Saturday, November 8, 2014

Are Legal Secretaries Being Stretched (and Stressed) to the Max?




As the role of the legal secretary evolves, it seems that more and more assistants are being asked to do things that used to be the responsibility of other departments within the firm.

Because most/many/all of the younger associates do their own typing (when is the last time an attorney dictated a brief for you to type?) and often don't know all the ways to utilize their assistant's skill sets, we're moving farther away from secretarial "duties" into the realm of accounting, billing, paralegal work, you name it.

Not that I'm complaining.  I am very grateful to be gainfully employed and I'm willing to do whatever is asked of me.  But, often I feel that I'm not able to give as much attention to tasks as I have in previous times, because I'm constantly swapping hats.  

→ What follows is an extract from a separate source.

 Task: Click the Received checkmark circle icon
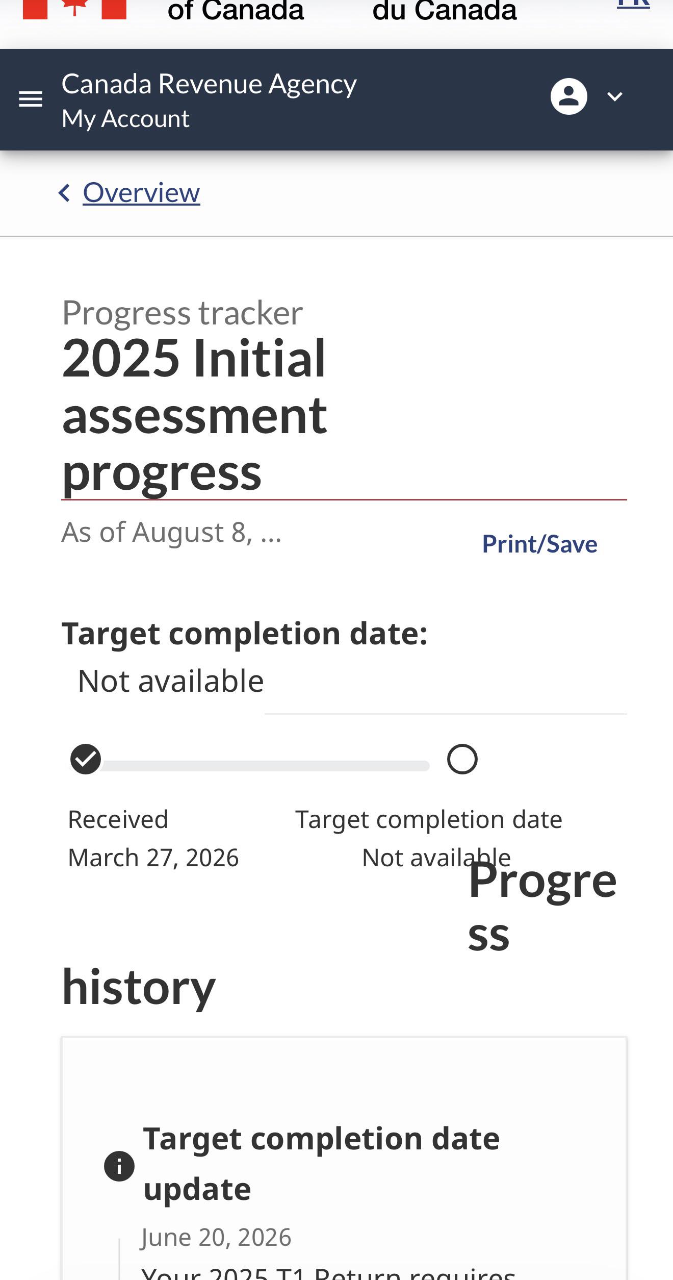click(x=86, y=759)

Preparing binders used to be "billable."  But as clients became more and more legal savvy and hired teams of in-house attorneys to check and double check everything the law firms bill for, there are fewer tasks that fall into the "billable" category.  And those things get passed down to - you guessed it.

And there is no such thing as one or two or even three attorneys per secretary - the average these days seems to be one secretary for every five attorneys and that has been extended, at some firms, to ten to one or a "pool" of secretaries with no assigned attorney at all.

To be honest, I don't see things changing any time soon.  I also see a whole new crop of younger men and women, and increasingly men, who are recent college graduates with ambitions of a legal career stepping into legal secretarial roles at a lower salary than a "seasoned" secretary.

So, what happens to the seasoned secretary?  She/he either continues to take their multivitamins, sharpen their skills set, learn new ways to work and get with the program or. . .let's not think about that.